La stangata, che ha colpito oltre 400 famiglie aquilane, è diventata una questione di grande rilievo nell’ambito della ricostruzione post-terremoto del 2009. Molti cittadini si sono trovati a ricevere intimazioni di pagamento per contributi di autonoma sistemazione che il Comune sostiene siano stati percepiti indebitamente. Si tratta di una situazione che si è protraendo per ben quattordici anni e mezzo, mettendo a dura prova queste famiglie che avevano già subito enormi tragedie a causa del sisma.
Tale misura di autonoma sistemazione è stata varata tramite ordinanza nel 2009, solo tre giorni dopo il terremoto che ha causato numerosissime vittime e sfollati. Lo scopo era di fornire un contributo alle famiglie che non avevano scelto di sistemarsi in alberghi o nelle nuove città costruite dallo Stato. I contributi, che arrivavano fino a un massimo di 400 euro al mese per nucleo familiare, avevano l’obiettivo di fornire un sostentamento a chi aveva subito la perdita della propria abitazione.

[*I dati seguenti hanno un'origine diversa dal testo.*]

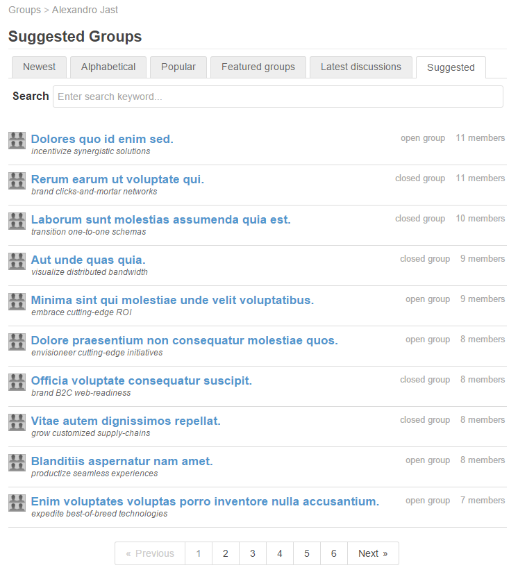
Task: Open the Alphabetical tab
Action: 108,67
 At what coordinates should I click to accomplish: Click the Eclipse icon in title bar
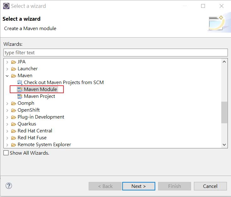tap(6, 6)
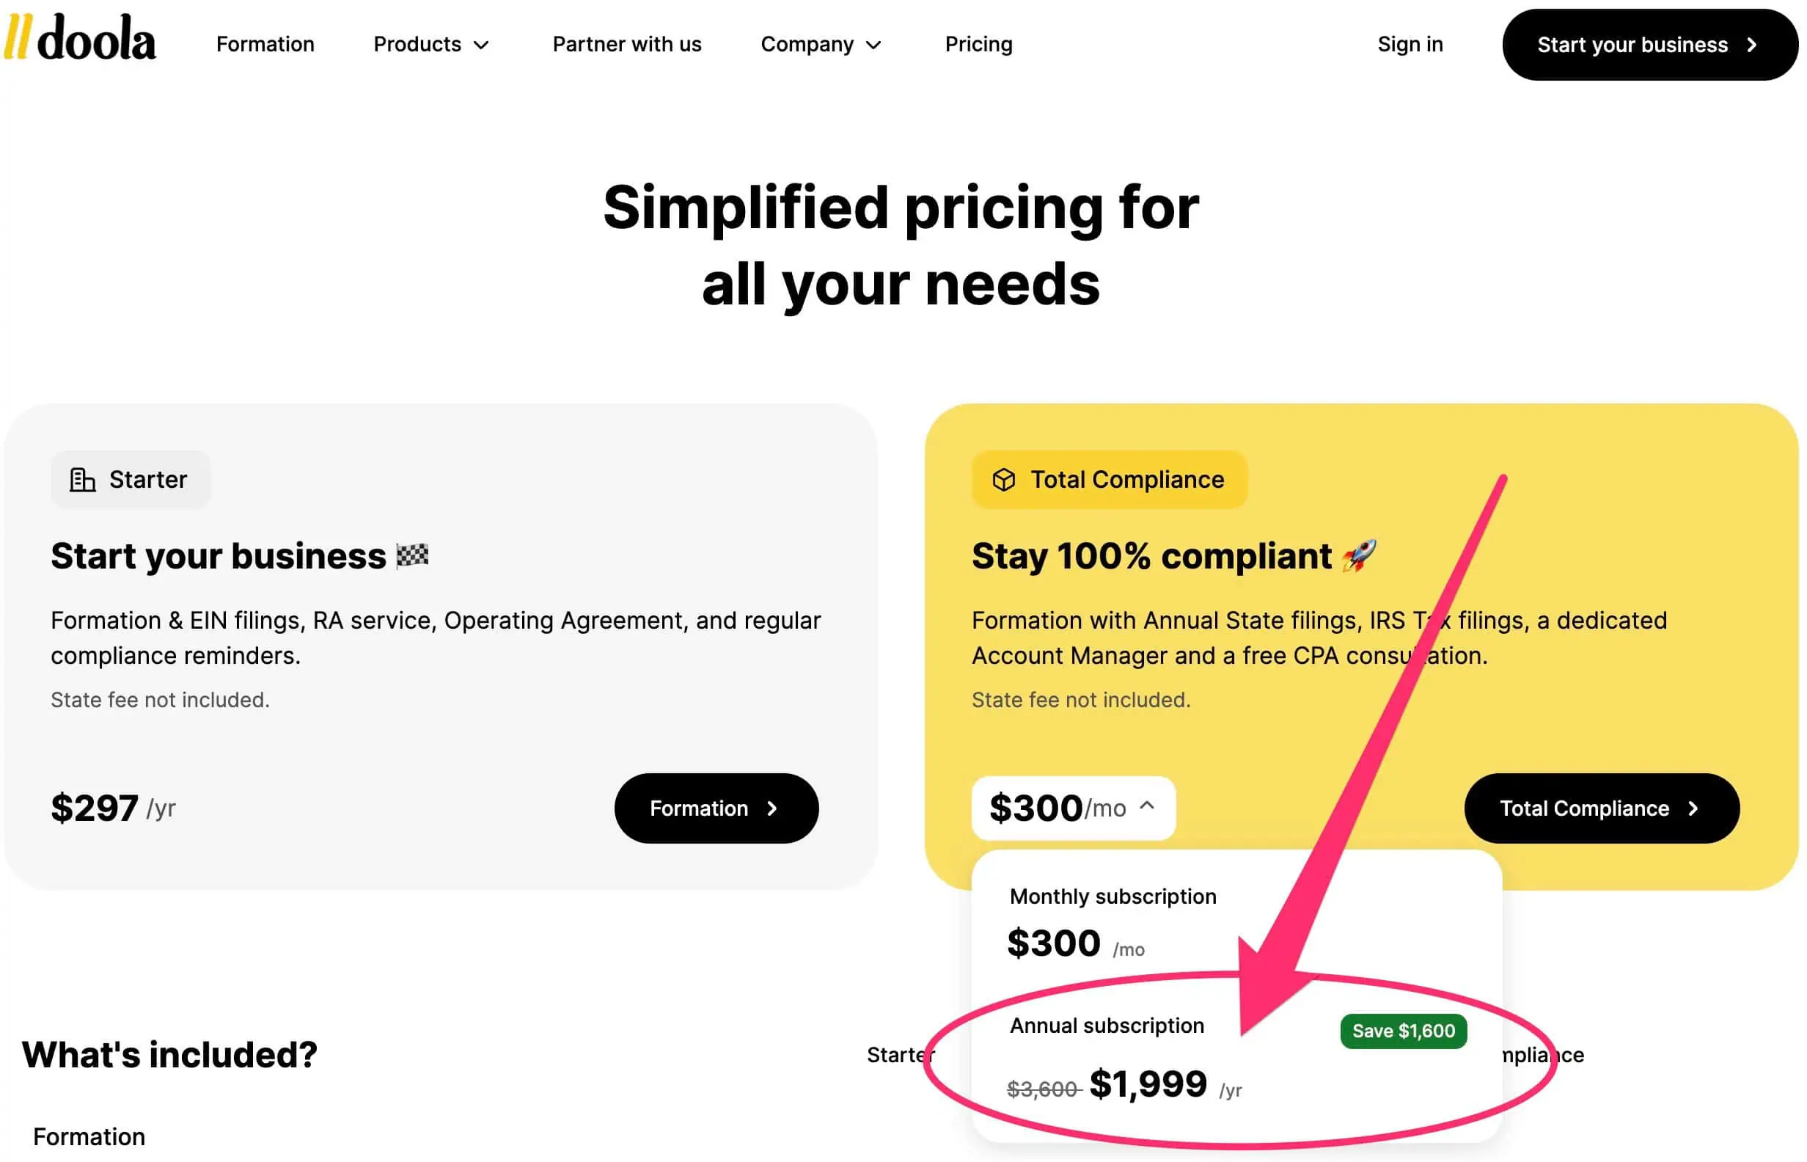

Tuttavia, l’assegnazione di questi contributi non era senza restrizioni. Ad esempio, le famiglie avrebbero perso il diritto al contributo una volta che l’abitazione fosse stata ripristinata all’agibilità e veniva richiesto di comunicare al Comune questa situazione. Inoltre, il termine per completare i lavori di riparazione su abitazioni con danni lievi era fissato entro sei o sette mesi dalla comunicazione del contributo definitivo. Tutte queste scadenze e norme hanno creato una serie di complicazioni che hanno portato alla situazione attuale.
Il Comune di L‘Aquila ha effettuato un’attenta ricognizione che ha portato all’individuazione di oltre 400 famiglie che avrebbero eluso tali termini e percependo più fondi di quanto dovuto. Di conseguenza, queste famiglie si sono ritrovate a ricevere intimazioni di pagamento tramite raccomandata, con importi che variano da alcune centinaia di euro a diverse migliaia di euro. La questione centrale è se il Comune abbia effettivamente il diritto di chiedere il pagamento di tali somme così tanto tempo dopo. Gli aquilani si sono già organizzati per presentare ricorsi in risposta a queste intimazioni. Mentre il Comune, anche se non in modo ufficiale, sostiene che non vi sia prescrizione e che il termine per richiedere il pagamento decorra dall’accertamento dell’indebita percezione.
D’altro canto, l‘avvocato Arturo Lely, che sta gestendo i primi ricorsi, è del parere che una richiesta di restituzione dovrebbe prescrivere entro dieci anni e potrebbe persino essere ipotizzata una prescrizione breve di cinque anni per emolumenti periodici.Questa controversia avvierà inevitabilmente una battaglia legale, ma presenta anche un aspetto politico. L’assessore alle Politiche Sociali, Manuela Tursini, cerca di minimizzare il coinvolgimento politico definendo la questione come amministrativa. Tuttavia, il Comune sta valutando diverse modalità per agevolare il pagamento, come la possibilità di rateizzare le somme e la disponibilità a verificare eventuali errori relativi alle intimazioni di pagamento. La vicenda dell’autonoma sistemazione ha sempre suscitato l’attenzione delle forze dell’ordine e delle istituzioni.
Il Comune di L’Aquila ha iniziato i controlli sulle posizioni sospette nel 2015 su suggerimento della Corte dei Conti e nel 2020 è stato stimato che sarebbero stati recuperati circa tre milioni di euro di contributi indebitamente percepiti. Sono state esaminate ben 6mila posizioni considerate sospette tramite la società privata Assoservizi. In conclusione, la stangata che ha colpito queste oltre 400 famiglie aquilane rappresenta un problema complesso e controverso. La lotta per trovare una soluzione si prospetta lunga e difficoltosa, con implicazioni sia legali che politiche. Nel frattempo, i cittadini aquilani che si trovano nella situazione di dover pagare questi contributi indebitamente percepiti cercano di organizzarsi al meglio per far valere le loro ragioni.